I always wondered what it would be like to be famous. You know, have nice people admire you from afar, want to hang out with you before they’d even met you. Put your photo up on their bulletin board at college. Do a secret dance when they actually did meet you a decade later. It would sort of be like romance, and all the more so if the person did kind of have an intellectual crush on you (because, naturally, were I ever famous, I would be famous for intellectual reasons).

So Louis and I were eating pizza in my living room after a several hours of wrangling with the tree in my yard, and I remembered that he had said something about having this Argonaut column up on his bulletin board his Freshman year at University of Idaho. He couldn’t recall who it was by, but the way he described it didn’t sound all that familiar. Something about boozing, only it was anti-boozing. But, because I’m organized like that, I pulled out a folder from my living room file cabinet, and started rifling through old Argonaut articles.
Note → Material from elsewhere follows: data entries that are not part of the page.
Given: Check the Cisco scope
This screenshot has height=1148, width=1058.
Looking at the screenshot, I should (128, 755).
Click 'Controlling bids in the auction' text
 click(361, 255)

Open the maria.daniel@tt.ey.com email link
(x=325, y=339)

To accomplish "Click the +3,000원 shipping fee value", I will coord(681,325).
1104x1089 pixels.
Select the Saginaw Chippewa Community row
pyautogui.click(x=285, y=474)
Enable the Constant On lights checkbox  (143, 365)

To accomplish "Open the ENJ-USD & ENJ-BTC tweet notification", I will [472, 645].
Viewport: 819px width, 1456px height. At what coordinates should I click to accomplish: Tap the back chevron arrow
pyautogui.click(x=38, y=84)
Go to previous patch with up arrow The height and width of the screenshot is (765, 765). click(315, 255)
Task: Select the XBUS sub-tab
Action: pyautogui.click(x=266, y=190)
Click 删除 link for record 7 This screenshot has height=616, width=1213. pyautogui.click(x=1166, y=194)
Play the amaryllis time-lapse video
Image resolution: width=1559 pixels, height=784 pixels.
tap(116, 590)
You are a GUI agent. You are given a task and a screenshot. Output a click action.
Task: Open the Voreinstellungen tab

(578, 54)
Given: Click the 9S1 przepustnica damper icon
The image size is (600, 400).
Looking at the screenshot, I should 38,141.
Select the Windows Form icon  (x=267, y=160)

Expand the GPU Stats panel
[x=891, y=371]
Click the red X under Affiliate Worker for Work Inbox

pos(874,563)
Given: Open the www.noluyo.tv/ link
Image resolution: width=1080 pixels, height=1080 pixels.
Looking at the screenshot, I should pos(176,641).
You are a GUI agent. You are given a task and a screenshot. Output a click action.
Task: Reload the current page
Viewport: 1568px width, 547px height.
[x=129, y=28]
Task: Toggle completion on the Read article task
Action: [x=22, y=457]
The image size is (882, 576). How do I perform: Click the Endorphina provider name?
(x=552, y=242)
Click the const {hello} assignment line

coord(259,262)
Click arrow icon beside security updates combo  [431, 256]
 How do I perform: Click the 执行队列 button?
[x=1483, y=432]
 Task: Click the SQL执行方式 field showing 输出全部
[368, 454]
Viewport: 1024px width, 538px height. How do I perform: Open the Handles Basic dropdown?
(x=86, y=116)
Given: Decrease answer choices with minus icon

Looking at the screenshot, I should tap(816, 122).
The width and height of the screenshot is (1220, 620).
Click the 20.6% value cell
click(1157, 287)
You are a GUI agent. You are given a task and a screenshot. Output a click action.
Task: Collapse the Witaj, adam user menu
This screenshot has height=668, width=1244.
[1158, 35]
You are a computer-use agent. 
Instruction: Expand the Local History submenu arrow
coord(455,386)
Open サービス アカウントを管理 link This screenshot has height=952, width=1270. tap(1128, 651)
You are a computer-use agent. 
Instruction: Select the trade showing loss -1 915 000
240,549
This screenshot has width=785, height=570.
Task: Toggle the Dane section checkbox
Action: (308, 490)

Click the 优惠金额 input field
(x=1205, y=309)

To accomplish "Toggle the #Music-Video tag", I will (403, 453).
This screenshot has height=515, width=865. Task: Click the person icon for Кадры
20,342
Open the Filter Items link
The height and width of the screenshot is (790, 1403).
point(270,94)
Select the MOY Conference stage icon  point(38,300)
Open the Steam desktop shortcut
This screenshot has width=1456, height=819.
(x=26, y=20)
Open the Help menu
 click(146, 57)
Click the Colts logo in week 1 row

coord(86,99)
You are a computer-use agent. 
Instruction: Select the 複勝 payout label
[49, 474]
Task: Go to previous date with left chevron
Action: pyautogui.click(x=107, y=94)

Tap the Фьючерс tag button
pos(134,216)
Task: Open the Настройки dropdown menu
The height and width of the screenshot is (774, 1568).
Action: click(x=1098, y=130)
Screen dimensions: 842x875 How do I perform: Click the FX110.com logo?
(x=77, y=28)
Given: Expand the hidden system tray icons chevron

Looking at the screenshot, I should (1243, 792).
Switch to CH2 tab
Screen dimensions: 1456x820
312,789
Towards the back of the folder I found one from October 4, 2002, entitled “Justification 101: Survey of drinking methods,” complete with a photo of me with a short haircut and a round face, freshly back from Taiwan, where I’d eaten fried food for a month. Katie Botkin, Assistant A&E editor. I handed it to Louis.

“That’s the one,” he said. “I can’t believe it’s you! I had this up all year! I thought you were so sarcastic and witty. I wanted to meet you and have a beer with you. I looked for your columns, and I cut another one out. But you didn’t write every week.”

“Not columns,” I said. I grinned. I’d forgotten about that short little piece, which I’d probably written in an hour or so, and took it back to look it over. It contained a list of 16 reasons people might give for getting drunk, and snarky retorts to all of them… Now that I was reading it, writing it came back to me. I, from my mature 21-year-old viewpoint, had created it to appeal to Louis’ crowd; the raucous 18-year-old with a brain beneath his sense of humor.

“Justified by ‘the beer tastes good.’
“Get real. Beer, in this instance, is only the ends to a mean; otherwise the beer companies wouldn’t market something that tastes like soapy 7-UP.
“Justified by ‘I can really hold my liquor.’
“I can really hold my salsa, but you don’t see me chugging it at parties.
“Justified by ‘it’s just so funny when I get drunk.’
“Yeah. Because it turns you into a moron. They hired court jesters back in the day for this purpose.”

I looked back up at Louis. “So, you’ve been a fan of me for nine years,” I said “And now you’re dating me.”

“I have to tell my college roommate,” he said.